Data governance joint statement
Timed to coincide with this month’s AI Action Summit in Paris, the ICO and the data protection authorities (DPAs) of France, Australia, South Korea and Ireland signed a joint statement making commitments to build trustworthy data governance frameworks for AI.
The statement recognises the opportunities offered by AI, including for innovation and economic growth, but also acknowledges the risks and outlines the challenges posed by the “exceedingly complex” nature of the AI landscape. It is against this backdrop that the DPAs recognise that businesses need answers and legal certainty, but also “a sufficient degree of flexibility” for innovation.
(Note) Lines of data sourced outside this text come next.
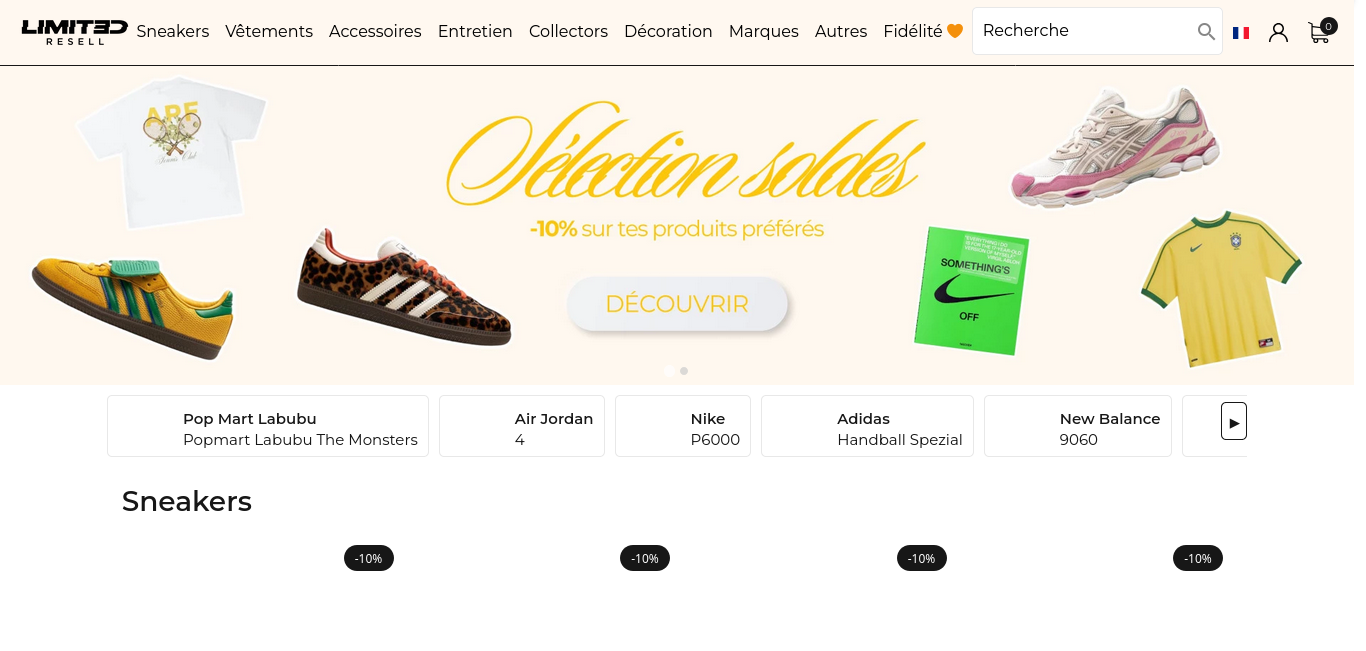Viewport: 1366px width, 651px height.
Task: Click the Recherche search input field
Action: (1085, 31)
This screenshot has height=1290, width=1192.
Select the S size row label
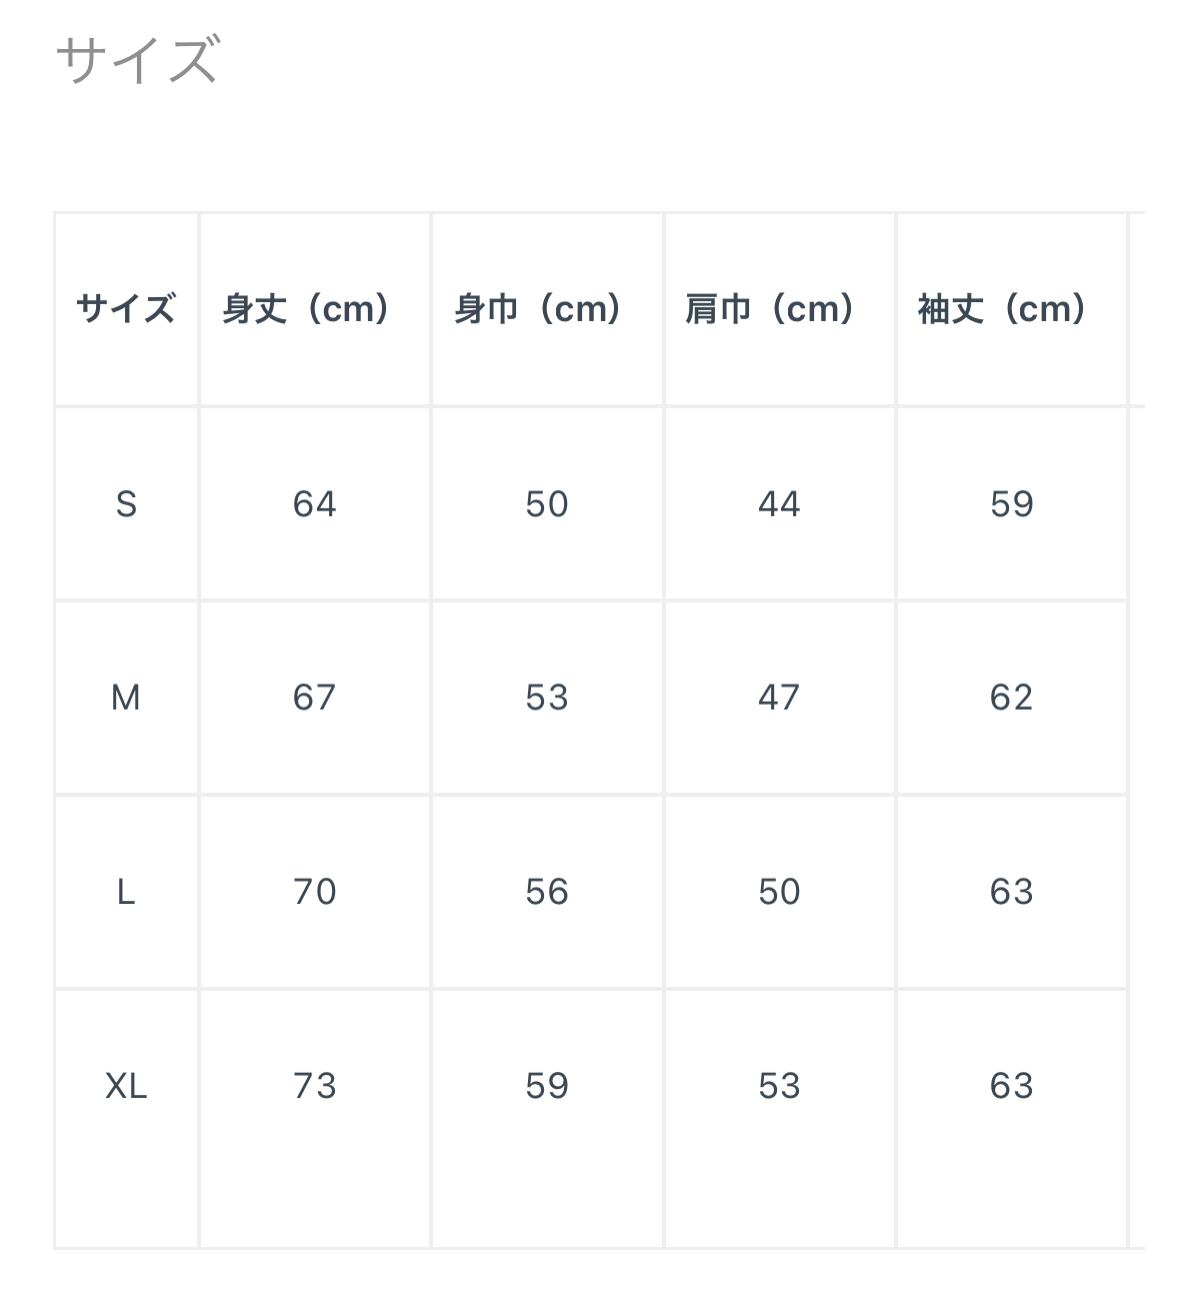pos(126,504)
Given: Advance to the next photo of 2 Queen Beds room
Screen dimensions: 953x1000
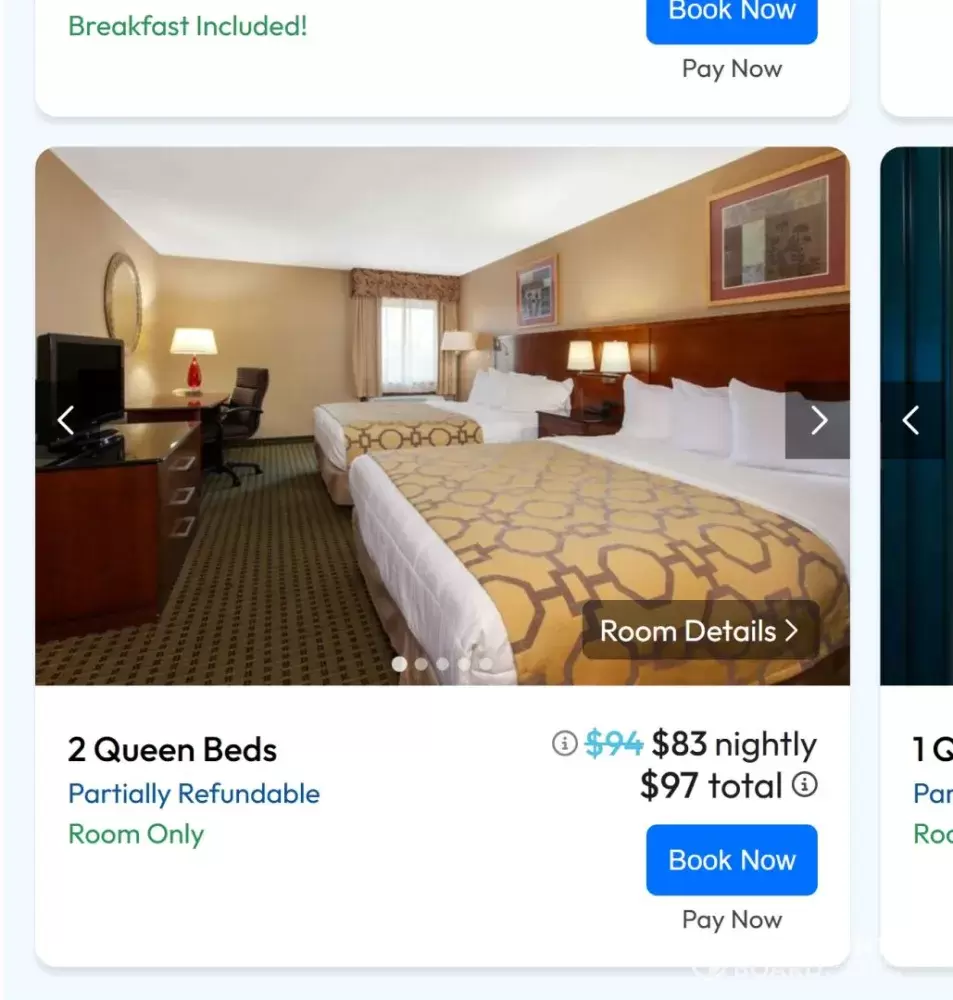Looking at the screenshot, I should pos(818,420).
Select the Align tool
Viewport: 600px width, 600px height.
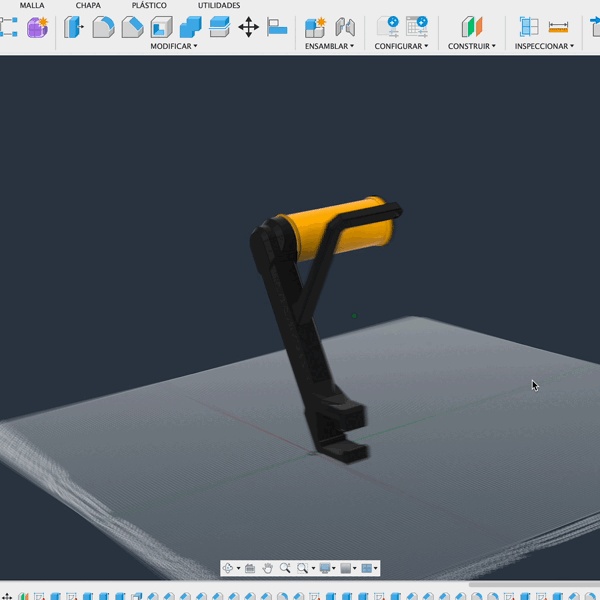(277, 27)
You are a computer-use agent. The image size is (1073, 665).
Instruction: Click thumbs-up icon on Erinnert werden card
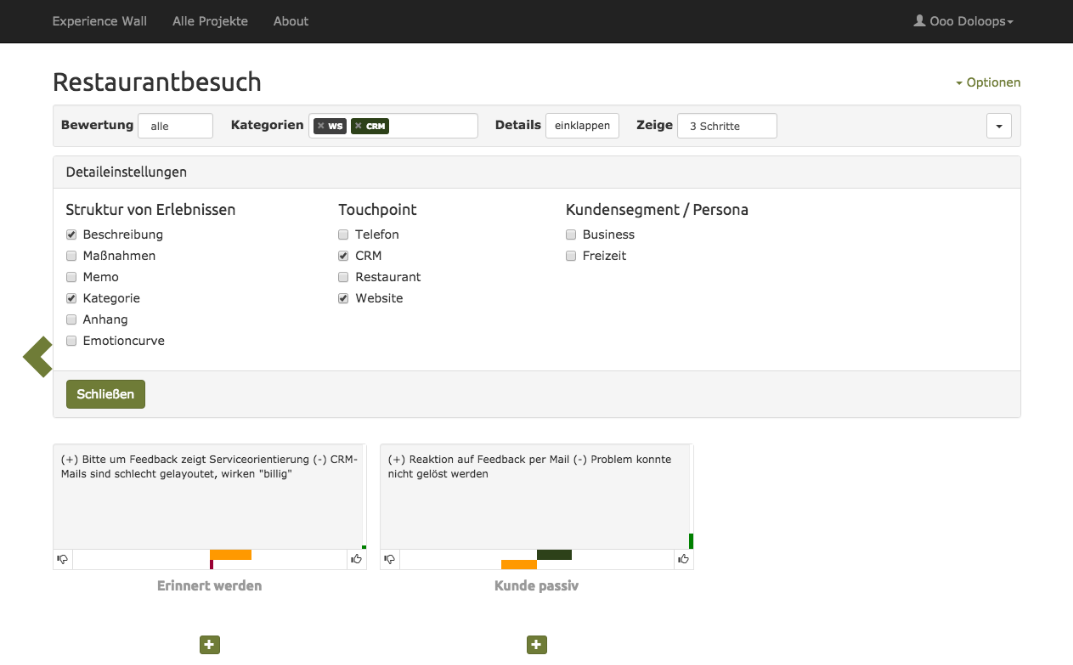(356, 559)
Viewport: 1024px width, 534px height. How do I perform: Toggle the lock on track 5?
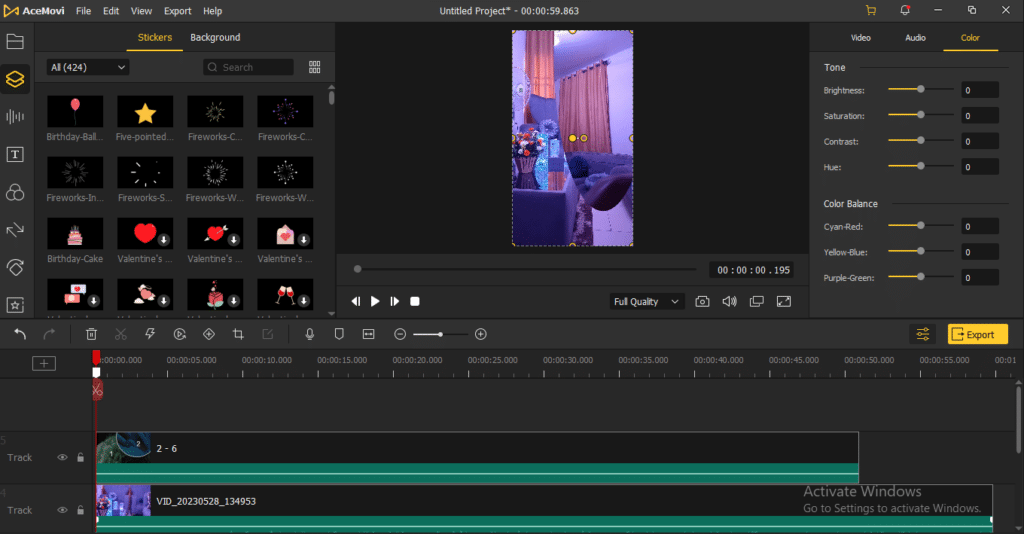click(80, 457)
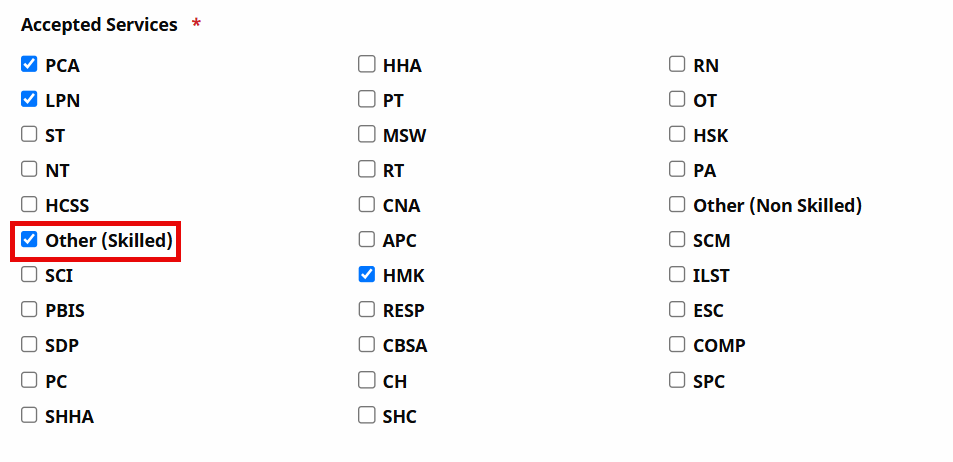Screen dimensions: 953x462
Task: Check the HHA service box
Action: coord(367,65)
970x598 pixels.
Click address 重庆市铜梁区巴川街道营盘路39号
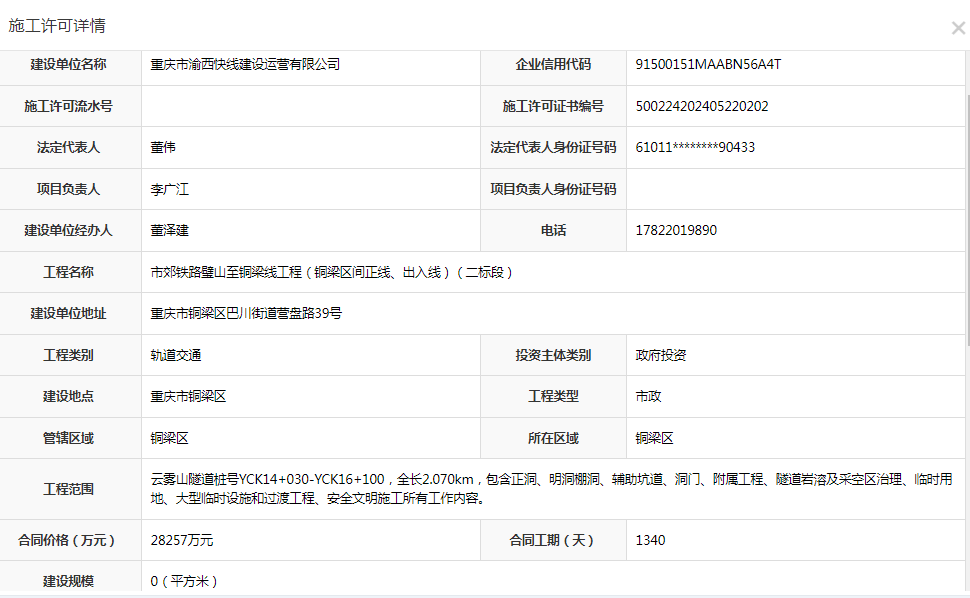coord(246,314)
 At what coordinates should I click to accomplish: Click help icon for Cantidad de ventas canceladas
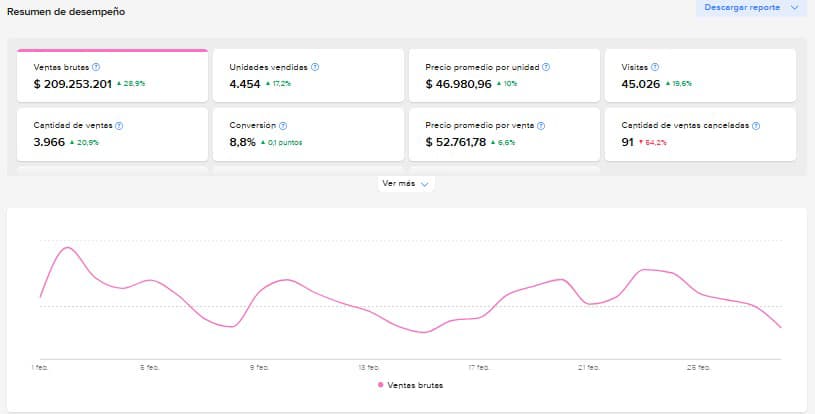click(756, 126)
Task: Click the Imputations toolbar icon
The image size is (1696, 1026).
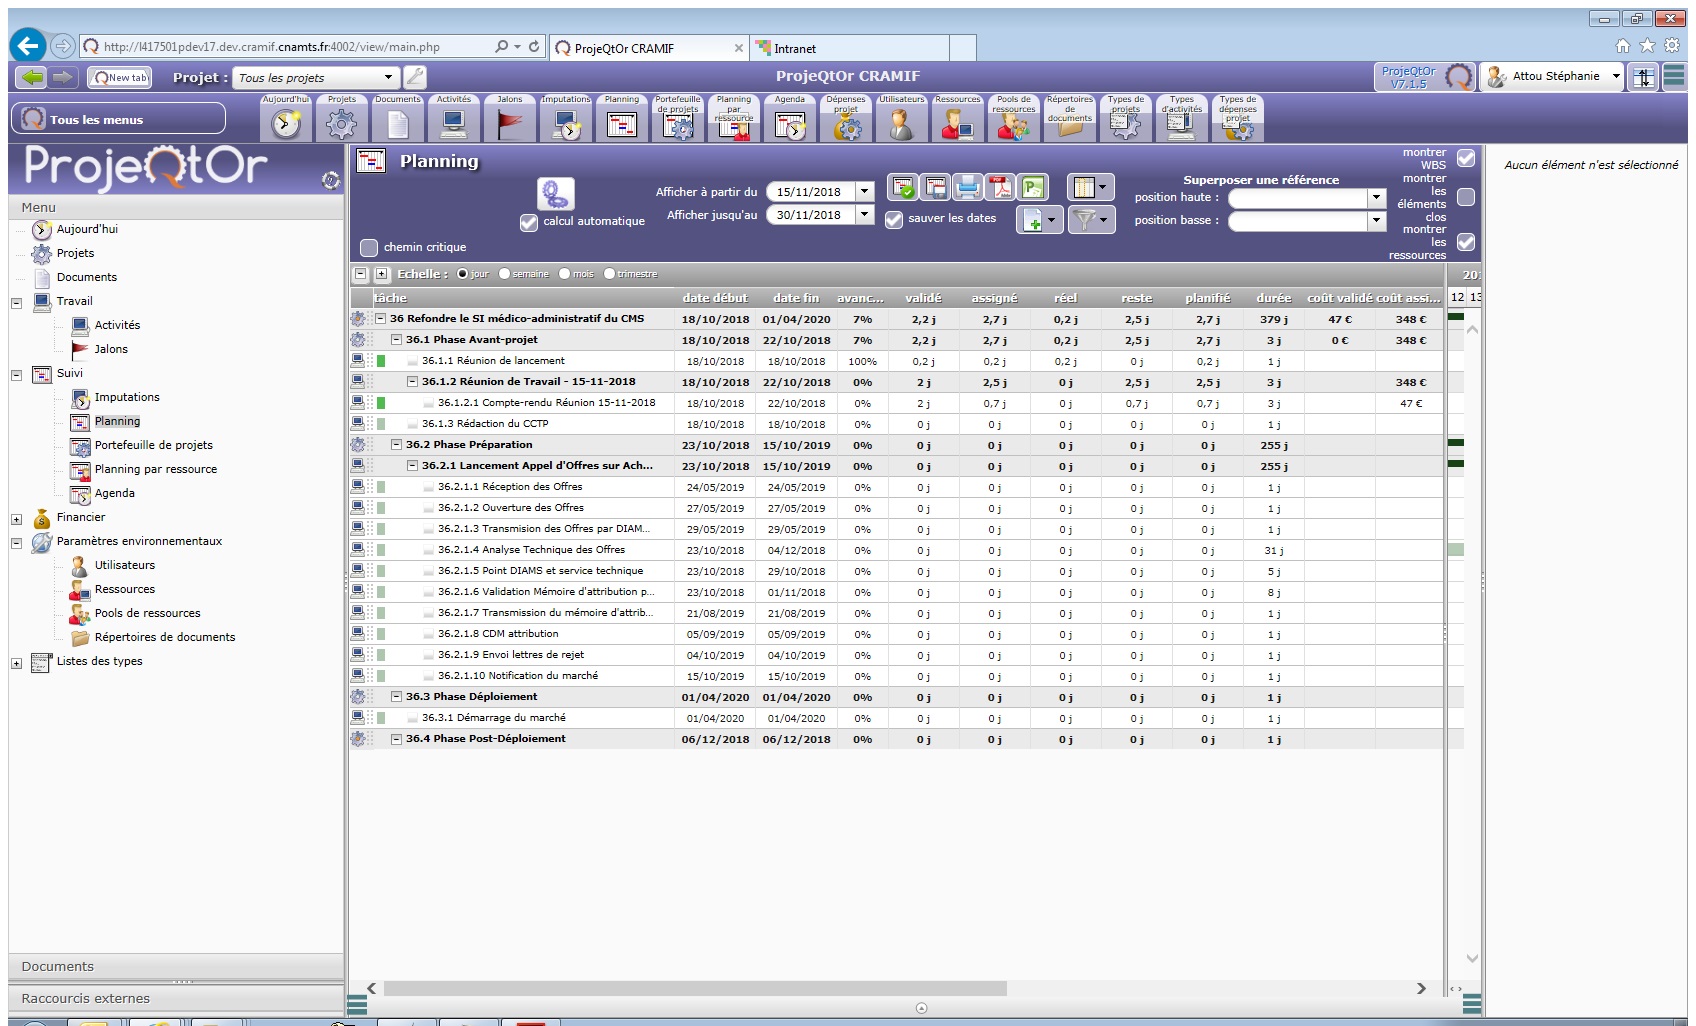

The statement outlines how the five DPAs have committed to collaborate on issues around data governance, including to:
- foster a shared understanding of the lawful grounds for processing data in the context of AI training;
- share information and establish a shared understanding of proportionate safety measures for AI (tailored to particular use cases);
- monitor the technical and societal impact of AI, with a view to leveraging the experience of DPAs (and others) in policy matters;
- reduce legal uncertainty and “secure space” for innovation where data processing is essential, which may include regulatory sandboxes and sharing other best-practice tools; and
- strengthen relationships with other relevant authorities, including competition, consumer protection and IP, to facilitate consistency and synergies between different legal frameworks relevant to AI.
The statement is an encouraging show of support from the ICO for joint initiatives and information exchange with overseas regulators, indicating that it is outward-looking and keen to collaborate, engage and lead on these issues on the world stage.
New EU task force on AI enforcement
Cross-border regulatory cooperation around AI is also being seen at a EU level, with the European Data Protection Board (EDPB) announcing last week that it had extended the scope of its ChatGPT task force to focus on AI enforcement more broadly. In the same announcement it also laid the groundwork for the establishment of a ‘quick response’ team, to coordinate the actions of regulators and “support them in navigating the complexities of AI while upholding strong data protection principles”.
While these developments further point to welcome collaboration and knowledge sharing between EU DPAs, they may also indicate a greater emphasis on regulatory enforcement action around AI in the months to come. It is perhaps no coincidence that these statements follow scrutiny by a number of EU DPAs of Chinese AI tool DeepSeek, including the Italian DPA which has ordered a block on access to the chatbot in Italy.
French DPA issues new AI guidance
Also to coincide with the AI Action Summit, the CNIL (France’s DPA) published two new recommendations on how the processing of personal data in AI systems can be carried out in compliance with the General Data Protection Regulation (GDPR). This guidance, on transparency and data subjects’ rights, is the latest in a suite following the CNIL’s 2023 AI Action Plan. The CNIL's recommendations are both pragmatic and granular, building on the EDPB’s recent opinion on AI (discussed in this blog). For example, the CNIL recommends that AI developers:
- adapt transparency information “according to the risks for people and operational constraints”. The CNIL notes that the GDPR allows an AI developer to publish broader, more general information on its website (e.g. categories of third-party data sources) if the developer is not practically able to provide information directly to all affected individuals (e.g. due to the number of third-party data sources).
- adapt their approach to fulfilling data subject rights requests according to costs and practical constraints, with the CNIL stating that costs or practical constraints “may sometimes justify a refusal to exercise rights”, and that it would consider reasonable available solutions open to the developer.
Outlook
The pro-innovation messaging that underscores the above developments suggests that DPAs on both sides of the channel are taking steps to embrace innovation, at least to an extent, and to avoid being seen as AI blockers by national governments and other agencies. In part, this stance may be due to a common desire to be the lead AI regulator in their jurisdiction; the DPAs have a number of stakeholders to convince that they are the right agency for the job.